Mulder shakes his head, trying to dislodge the thoughts of his sister. Nights like this always bring back memories, no matter how much ale he consumes in the Ten Bells or how pleasant his dalliances with Dana are. He doesn’t know what it is: the fog that deadens sounds and makes the eyes obsolete so that there is nothing for him to do but retreat into the past; the hollow pit that nestles close to his heart making him yearn for, yet scorn, the company of others; the thought that he is being paid to safeguard the streets from someone - something - that leaves no clues. It all adds up to make him feel helpless, vulnerable, and for a bobby in one of the biggest cities in the world, it isn’t a feeling he is comfortable with.
His lodgings loom sudden and strangely familiar out of the darkness and he fumbles in his pocket for his key, feeling some small relief at the prospect of a warm fire and a soft bed. He lets himself in, closing the city, the smog and the past behind him and hangs his cape and hat on the back of the door, letting the water slide off them and puddle onto the floor.

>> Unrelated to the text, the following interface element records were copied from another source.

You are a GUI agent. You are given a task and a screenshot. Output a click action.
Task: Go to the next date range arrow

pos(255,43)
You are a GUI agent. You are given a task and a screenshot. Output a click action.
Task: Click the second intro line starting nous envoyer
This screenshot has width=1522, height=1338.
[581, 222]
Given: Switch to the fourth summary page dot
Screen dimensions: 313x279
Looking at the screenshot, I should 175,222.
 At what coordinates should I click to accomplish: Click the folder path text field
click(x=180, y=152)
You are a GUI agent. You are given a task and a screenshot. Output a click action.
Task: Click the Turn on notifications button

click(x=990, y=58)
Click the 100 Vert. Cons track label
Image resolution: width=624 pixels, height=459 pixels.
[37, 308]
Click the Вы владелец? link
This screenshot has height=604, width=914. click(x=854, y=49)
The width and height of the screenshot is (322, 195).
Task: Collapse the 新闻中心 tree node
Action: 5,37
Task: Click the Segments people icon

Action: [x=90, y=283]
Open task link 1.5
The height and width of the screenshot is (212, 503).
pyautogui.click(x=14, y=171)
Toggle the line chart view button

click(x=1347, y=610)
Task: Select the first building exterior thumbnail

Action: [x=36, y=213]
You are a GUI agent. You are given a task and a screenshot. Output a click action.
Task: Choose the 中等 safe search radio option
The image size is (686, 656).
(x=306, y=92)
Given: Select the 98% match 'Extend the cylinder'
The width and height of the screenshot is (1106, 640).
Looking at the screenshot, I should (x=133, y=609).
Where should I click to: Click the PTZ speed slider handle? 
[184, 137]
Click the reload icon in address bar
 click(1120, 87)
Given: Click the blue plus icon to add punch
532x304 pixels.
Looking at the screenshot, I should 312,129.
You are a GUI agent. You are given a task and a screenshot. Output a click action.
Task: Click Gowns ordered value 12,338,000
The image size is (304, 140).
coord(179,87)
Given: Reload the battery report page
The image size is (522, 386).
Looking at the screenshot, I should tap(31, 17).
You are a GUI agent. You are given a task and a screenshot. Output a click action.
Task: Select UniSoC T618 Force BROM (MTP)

He lowers himself into the chair by the fire, where the last flickers of his earlier blaze fumble in the grate, and sinks his head into his hands. Samantha, Dana, Jack - the three tumble through his mind, chasing each other in endless games of cat and mouse through the streets of London, which inexplicably turn into the rooms of the house he and Samantha had lived in when he was young, her face the face of the prostitutes he sees walking the streets. His head lolls back and his left hand drops to his side as the fire burns and he sleeps. Tomorrow will be another day.